Direct chemiluminescent enzyme immunoassay for atrial natriuretic peptide in mammalian plasma using a PEGylated antibody.

Atrial natriuretic peptide (ANP) is a peptide hormone that is synthesized and secreted by cardiac tissues and plays a pivotal role in maintaining cardiovascular homeostasis. Clinically, ANP is used as a marker of cardiovascular diseases, including heart failure. Although multiple ANP assays are currently available, a more sensitive assay is required for the direct measurement of plasma ANP where there is limited plasma availability, especially in mouse experiments. In the current study, we developed a plate-based sandwich chemiluminescent enzyme immunoassay for the measurement of plasma ANP in rats and mice without the need for prior extraction. To minimize nonspecific binding, we performed a single-step PEGylation procedure targeting the immobilized antibody, which markedly improved the assay's sensitivity and linearity.
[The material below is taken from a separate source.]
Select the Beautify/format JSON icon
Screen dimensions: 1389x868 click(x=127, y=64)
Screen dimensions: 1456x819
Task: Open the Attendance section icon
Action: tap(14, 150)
The linear range was 0.1 to 250 pM, and the minimum detection limit was 0.13 pM, 5-fold lower than the lowest value of the commercially available kits. ANP was directly measured in plasma samples without detectable cross-reactivity with B- and C-type natriuretic peptides. The accuracy of the assay was confirmed by spike recovery tests and dilution tests and by comparison with a conventional radioimmunoassay. Based on the species cross-reactivity, this assay can be used to measure human ANP.